12. Sonntag nach Trinitatis

Das geknickte Rohr wird er nicht zerbrechen, und den glimmenden Docht wird er nicht auslöschen. Jesaja 42, 3

 

Einschulungsgottesdienst

Am Freitag, den 12.August, laden wir alle Schulanfänger um 18 Uhr in die Christuskirche ein.

Der Einschulungsgottesdienst wird gehalten von Pfrn. Schenk.

 

12. Sonntag nach Trinitatis

Wir laden herzlich ein zum
Gottesdienst
am 12. Sonntag nach Trinitatis
am Sonntag, dem 14. August  2016,
um 10.00 Uhr in die Christuskirche.

Der Gottesdienst wird gehalten von Pfr. Lehmann.


Nun lob, mein Seel, den Herren

1. Nun lob, mein Seel, den Herren,  was in mir ist, den Namen sein.
Sein Wohltat tut er mehren, vergiss es nicht, o Herze mein.
Hat dir dein Sünd vergeben und heilt dein Schwachheit groß,
errett′ dein armes Leben, nimmt dich in seinen Schoß,
mit reichem Trost beschüttet, verjüngt, dem Adler gleich;
der Herr schafft Recht, behütet, die leidn in seinem Reich.

2. Er hat uns wissen lassen sein herrlich Recht und sein Gericht,
dazu sein Güt ohn Maßen, es mangelt an Erbarmung nicht;
sein′ Zorn lässt er wohl fahren, straft nicht nach unsrer Schuld,
die Gnad tut er nicht sparen, den Schwachen ist er hold;
sein Güt ist hoch erhaben ob den′, die fürchten ihn;
so fern der Ost vom Abend, ist unsre Sünd dahin.

3. Wie sich ein Mann erbarmet ob seiner jungen Kindlein klein,
so tut der Herr uns Armen, wenn wir ihn kindlich fürchten rein.
Er kennt das arm Gemächte und weiß, wir sind nur Staub,
ein bald verwelkt Geschlechte, ein Blum und fallend Laub:
Der Wind nur drüber wehet, so ist es nimmer da,
also der Mensch vergehet, sein End, das ist ihm nah.

4. Die Gottesgnad alleine steht fest und bleibt in Ewigkeit
bei seiner lieben G′meine, die steht in seiner Furcht bereit,
die seinen Bund behalten.
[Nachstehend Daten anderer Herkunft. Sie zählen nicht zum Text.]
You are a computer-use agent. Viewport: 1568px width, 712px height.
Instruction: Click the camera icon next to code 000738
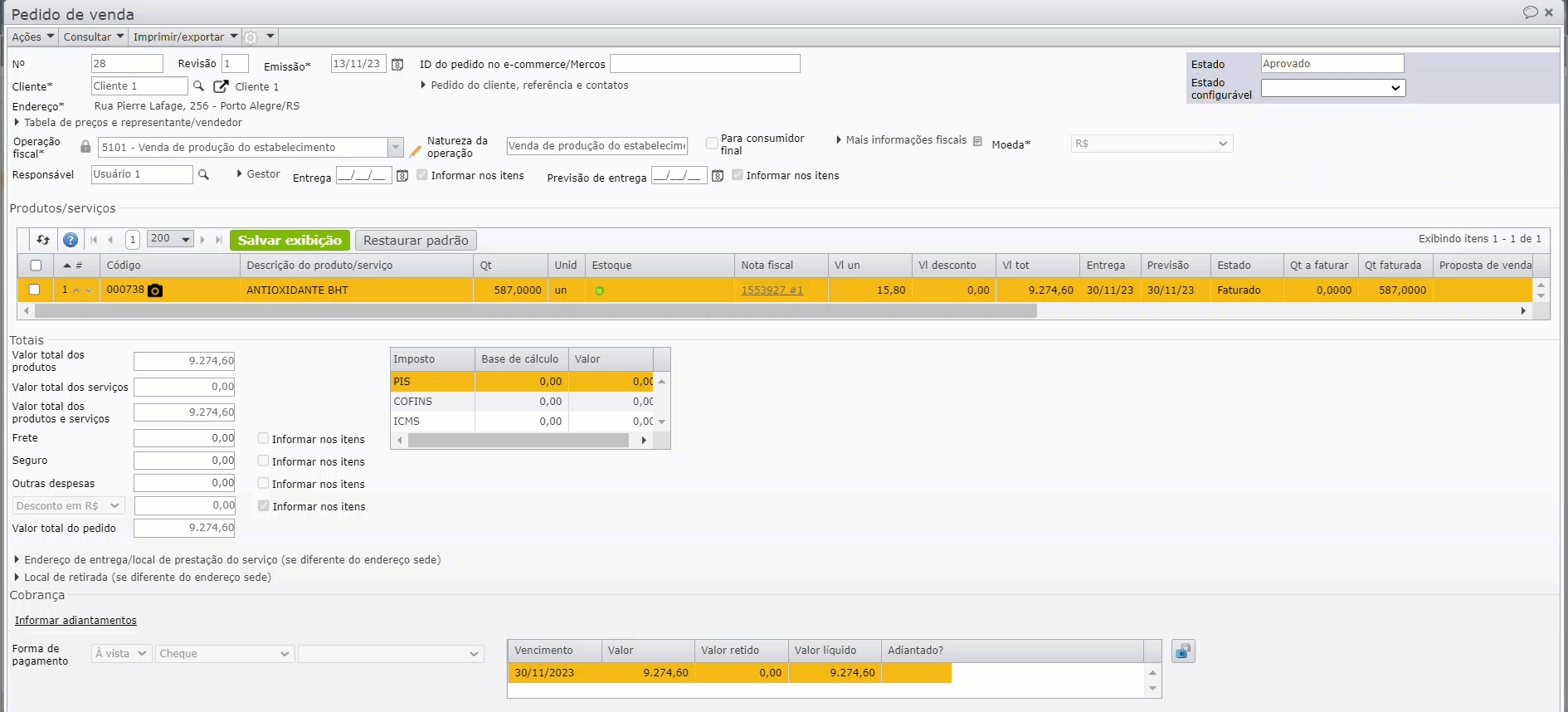click(x=155, y=290)
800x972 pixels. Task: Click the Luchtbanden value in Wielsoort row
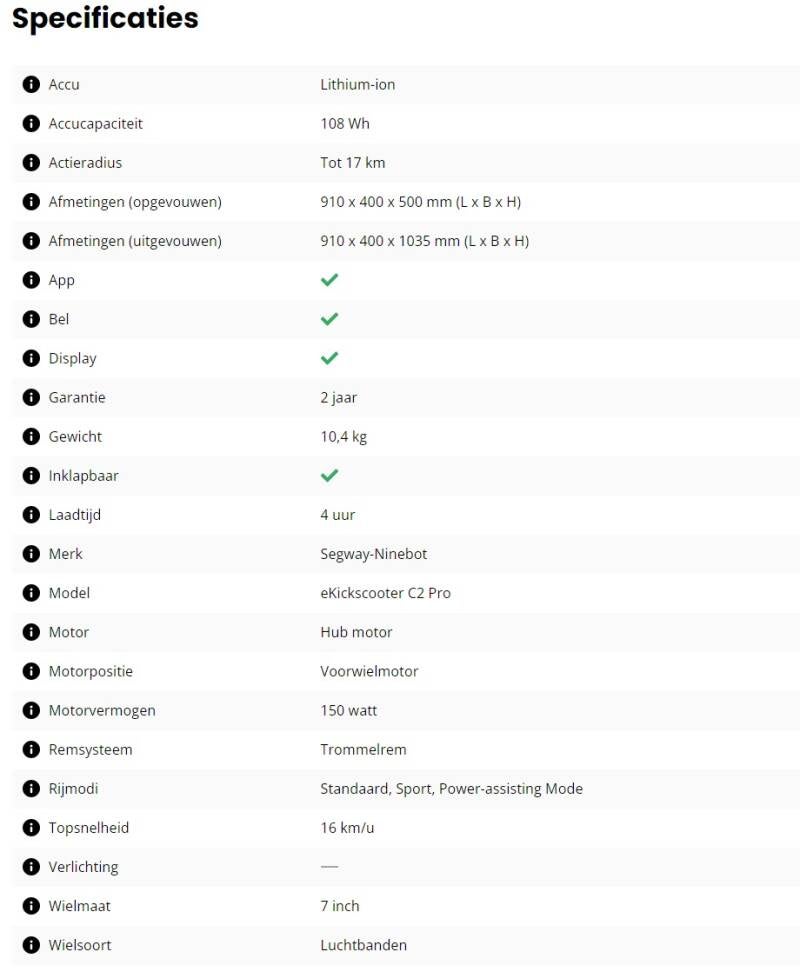[363, 945]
Er herrscht im Himmelreich.
Ihr starken Engel, waltet seins Lobs und dient zugleich
dem großen Herrn zu Ehren und treibt sein heiligs Wort!
Mein Seel soll auch vermehren sein Lob an allem Ort.
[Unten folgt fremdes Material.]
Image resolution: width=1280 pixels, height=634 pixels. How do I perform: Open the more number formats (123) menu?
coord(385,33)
5. Sei Lob und Preis mit Ehren Gott Vater, Sohn und Heilgem Geist!
Der wolle in uns mehren, was er aus Gnaden uns verheißt,
dass wir ihm fest vertrauen, uns gründen ganz auf ihn,
von Herzen auf ihn bauen, dass unser Mut und Sinn
ihm allezeit anhangen. Drauf singen wir zur Stund:
Amen, wir werden′s erlangen, glaubn wir von Herzengrund.